The table below summarizes this comparative perspective:
|
Pure Layer-Isolated |
Whole-Workflow Mutation |
| Unit |
One architectural layer |
Entire agent episode |
| Verdict |
Deterministic |
Stochastic |
| LLM Calls |
None |
Yes |
| Cost |
∼10ms |
Minutes, token cost |
| Baseline |
Locked pass-rate |
Behavioral fingerprint |
| Localization |
Slice crater |
Fingerprint delta |
| Placement |
Every PR |
Nightly / release |
Practical and Theoretical Implications
Practically, this approach enables fine-grained, deterministic, highly sensitive gating over compositional agent architectures, minimizing regression latency and accelerating development cycles in environments with rapid evolution and complex code/data dependencies. Theoretically, it provides a concrete instantiation of the component-level, intermediate-artifact evaluation model advocated but unrealized in agent operations literature (Xia et al., 2024).
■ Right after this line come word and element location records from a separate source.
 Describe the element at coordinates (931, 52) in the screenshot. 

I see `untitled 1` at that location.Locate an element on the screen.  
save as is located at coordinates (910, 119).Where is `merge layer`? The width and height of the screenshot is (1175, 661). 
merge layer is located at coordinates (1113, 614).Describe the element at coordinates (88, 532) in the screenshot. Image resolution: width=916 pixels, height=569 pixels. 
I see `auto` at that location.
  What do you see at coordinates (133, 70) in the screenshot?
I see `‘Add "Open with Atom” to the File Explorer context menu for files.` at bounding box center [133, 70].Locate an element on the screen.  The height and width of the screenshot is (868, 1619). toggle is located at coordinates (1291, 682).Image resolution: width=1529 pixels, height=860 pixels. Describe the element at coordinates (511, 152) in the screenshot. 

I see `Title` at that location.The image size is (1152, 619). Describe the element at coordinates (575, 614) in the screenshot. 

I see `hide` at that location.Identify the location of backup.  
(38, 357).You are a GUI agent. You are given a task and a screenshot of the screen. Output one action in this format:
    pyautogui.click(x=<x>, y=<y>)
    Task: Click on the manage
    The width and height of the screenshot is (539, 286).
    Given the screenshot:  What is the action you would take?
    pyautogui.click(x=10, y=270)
Its limitations are acknowledged: pure-mode assertions cannot replace stochastic/generative capability evaluation and only measure compliance relative to a locked, potentially non-normative baseline (i.e., they are drift detectors, not oracles of correctness). The scope of organic, non-author-injected regressions, and generalizability to non-F&B domains or agents with a higher proportion of non-deterministic generative behavior, remains an area for future empirical work.
Conclusion
Layer-isolated evaluation, as realized in this work, demonstrates that deterministic component-level regression gates, paired with coverage honesty and a locked baseline, can efficiently and rigorously localize regressions in production LLM agents—regressions that traditional aggregate task success metrics routinely mask. While this is not a panacea for all evaluation needs, it operationalizes a crucial missing link in agent CI: diagnostics that are exact, fast, and traceable to the layer of failure. Its future utility depends on continued expansion of slice coverage, broader domain replication, and systematic mining of organic fault signatures.